J'étais arrivé à un pont jeté sur un des embranchemens d’une petite rivière, quand tout-à-coup, au centre de la plus sauvage richesse d’eau, d’air et de lumière, j’entends tomber un nom comme celui de la pate d’oie ou du bain des cannes; c’est à mourir de prosaïsme.

Sur ce pont se promenait, préoccupé de la lecture d’un livre qu’il tenait à la main, un jeune homme en habit du matin, le front ombragé d’un chapeau de paille, comme en portent les paresseux colons des Antilles.

– Pardon, monsieur, lui dis-je; quelle est cette belle avenue, qui ne conduit à rien?

Il fit un pli à la feuille de son livre.

– C’est l’avenue du château de Villeroy, démoli il y a quelques années par la bande noire, dont vous devez avoir entendu parler.
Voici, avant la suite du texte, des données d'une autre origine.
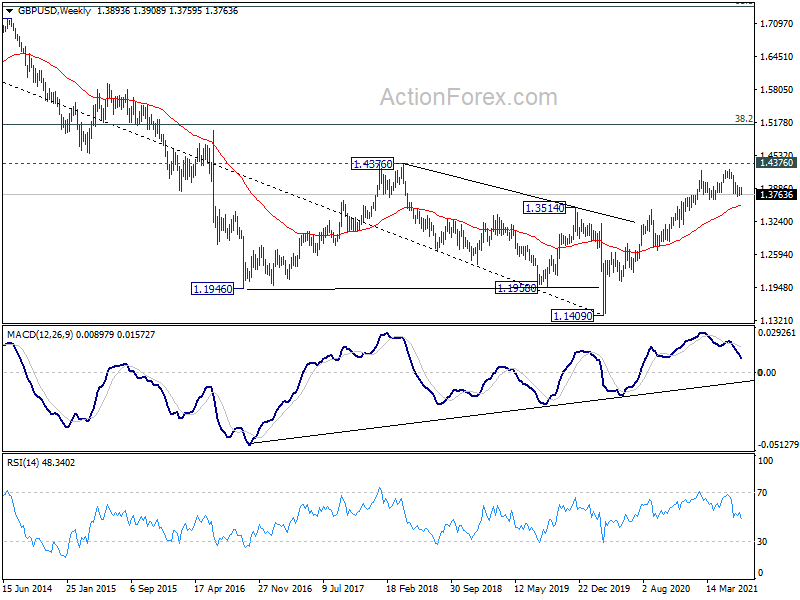
Task: Click the 27 Nov 2016 date label
Action: pos(285,588)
– Que trop, monsieur. Les infâmes! ils ne laisseront donc rien en France? Plus âpres à la destruction que le temps, le feu et l’eau, ils ont passé la corde au cou de notre histoire et ont tiré dessus. Quelques-uns, et ceux-ci sont les philanthropes de la bande, indignés de la lenteur de la pioche et du marteau, ont apporté, dit-on, une espèce d’humanité à leur besogne. Au milieu des salons de velours, chargés de plafonds à moulures, ils ont allumé des barils de poudre, et ensuite, placés à distance, ils ont pu voir, par une belle matinée, sauter en l’air les quatre tourelles, les galeries sombres, les portes, les appartemens, les serrures dorées, les cottes de mailles d’ardoise, les mosaïques des corridors, et peut-être le chartrier du château, volant avec ses feuilles brûlées, comme la bourre d’une charge à moineaux.

Mon inconnu me fit d’abord observer que la bande noire n’employait jamais la poudre pour renverser les châteaux; qu’au contraire, elle s’y prenait avec beaucoup de ménagemens et de délicatesse; puis, avec un sourire d’approbation un peu mêlé d’ironie, cet homme, qui, pendant ma prosopopée, avait fermé son livre pour m'écouter plus attentivement, au fond peut-être pour se moquer plus à son aise de ma candeur poétique (je le voyais à son air), me répliqua par cette question fort peu indiscrète en ce moment:

– Monsieur est noble?

Sur ma réponse négative, il dut supposer que j'étais artiste; et je vis disparaître aussitôt la teinte de malice involontaire qui se peignait dans son regard. L’ironie fit place à une affabilité qui me mit beaucoup plus à l’aise.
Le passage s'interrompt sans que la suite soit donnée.